FBI Responds to Stinky, Probably Harmless Package at JFK Airport [Updated]

NEW YORK, NY - FEBRUARY 28:  A plane waits at John F. Kennedy Airport on February 28, 2013 in New York City. Should the $85 billion in automatic federal budget cuts, known as the sequester, go into effect Friday as scheduled, airport control towers in a number of states could close, putting pilots and staff members at risk. In addition to the closed control towers, Transportation Security Administration (TSA) workers could be furloughed, leading to long waits and confusion at many airport security checkpoints.  (Photo by Spencer Platt/Getty Images)

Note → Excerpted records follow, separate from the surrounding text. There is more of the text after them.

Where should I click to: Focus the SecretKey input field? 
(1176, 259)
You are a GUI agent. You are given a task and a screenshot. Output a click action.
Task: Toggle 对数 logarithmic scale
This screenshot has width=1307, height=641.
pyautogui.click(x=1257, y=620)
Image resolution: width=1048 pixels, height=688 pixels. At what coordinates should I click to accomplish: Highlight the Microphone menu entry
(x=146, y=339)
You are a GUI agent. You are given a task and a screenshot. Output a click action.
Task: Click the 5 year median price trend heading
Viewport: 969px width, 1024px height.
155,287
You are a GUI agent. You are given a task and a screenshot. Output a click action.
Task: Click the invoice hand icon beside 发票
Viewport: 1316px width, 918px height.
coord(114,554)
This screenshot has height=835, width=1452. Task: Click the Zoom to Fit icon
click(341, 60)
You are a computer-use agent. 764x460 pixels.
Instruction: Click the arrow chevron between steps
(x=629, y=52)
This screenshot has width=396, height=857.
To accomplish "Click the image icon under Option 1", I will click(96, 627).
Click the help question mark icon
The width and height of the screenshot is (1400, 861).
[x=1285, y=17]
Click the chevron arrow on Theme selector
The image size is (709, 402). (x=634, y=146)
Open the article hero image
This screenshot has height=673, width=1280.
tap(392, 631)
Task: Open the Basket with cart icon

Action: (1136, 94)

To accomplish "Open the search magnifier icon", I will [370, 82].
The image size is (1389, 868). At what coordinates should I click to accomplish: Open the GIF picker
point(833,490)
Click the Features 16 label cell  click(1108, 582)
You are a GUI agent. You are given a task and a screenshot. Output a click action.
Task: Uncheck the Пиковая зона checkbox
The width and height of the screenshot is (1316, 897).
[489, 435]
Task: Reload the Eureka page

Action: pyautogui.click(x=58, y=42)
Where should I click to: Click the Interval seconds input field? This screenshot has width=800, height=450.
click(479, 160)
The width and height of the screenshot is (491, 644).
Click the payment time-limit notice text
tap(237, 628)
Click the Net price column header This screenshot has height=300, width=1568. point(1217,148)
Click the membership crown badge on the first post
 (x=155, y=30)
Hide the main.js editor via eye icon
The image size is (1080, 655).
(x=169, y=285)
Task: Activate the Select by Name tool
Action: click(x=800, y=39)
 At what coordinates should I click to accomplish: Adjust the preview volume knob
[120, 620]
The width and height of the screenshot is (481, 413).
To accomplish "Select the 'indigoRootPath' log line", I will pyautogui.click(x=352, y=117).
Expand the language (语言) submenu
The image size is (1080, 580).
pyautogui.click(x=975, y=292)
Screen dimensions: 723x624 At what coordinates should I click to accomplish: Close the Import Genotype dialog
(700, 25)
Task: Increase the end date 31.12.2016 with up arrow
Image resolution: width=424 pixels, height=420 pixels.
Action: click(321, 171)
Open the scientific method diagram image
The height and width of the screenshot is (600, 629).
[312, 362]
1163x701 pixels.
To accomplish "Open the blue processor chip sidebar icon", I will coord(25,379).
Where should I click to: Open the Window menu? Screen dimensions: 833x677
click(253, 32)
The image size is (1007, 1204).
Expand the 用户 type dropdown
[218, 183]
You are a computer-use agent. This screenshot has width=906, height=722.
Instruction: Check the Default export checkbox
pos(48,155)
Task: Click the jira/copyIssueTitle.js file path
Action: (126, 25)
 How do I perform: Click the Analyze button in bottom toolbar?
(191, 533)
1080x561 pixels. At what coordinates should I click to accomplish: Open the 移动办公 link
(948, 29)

Photo: Spencer Platt/2013 Getty Images

FBI HAZMAT units and Port Authority police were called to JFK airport Sunday afternoon after two customs agents noticed a foul smell coming from a package that may have arrived from China, NBC New York reports. According to Reuters that preliminary tests showed the contents tested positive for VX nerve gas, a weapons-grade chemical, though a source at the airport suggested that there wasn't anything dangerous in there, pointing out that "it is common for such tests to have false positive readings." They're still doing more tests to make sure, though, and airport authorities wouldn't comment on the situation. The two agents who came in contact with the box initially reported feeling sick, but they declined medical attention and are said to be feeling better now. Assuming the package did not contain bomb-making materials, we can't help but wonder what actually caused the HAZMAT-grade odor. Update: A spokesman for the FBI says the workers were exposed to phosphoric acid and the package "was determined to be beauty supplies."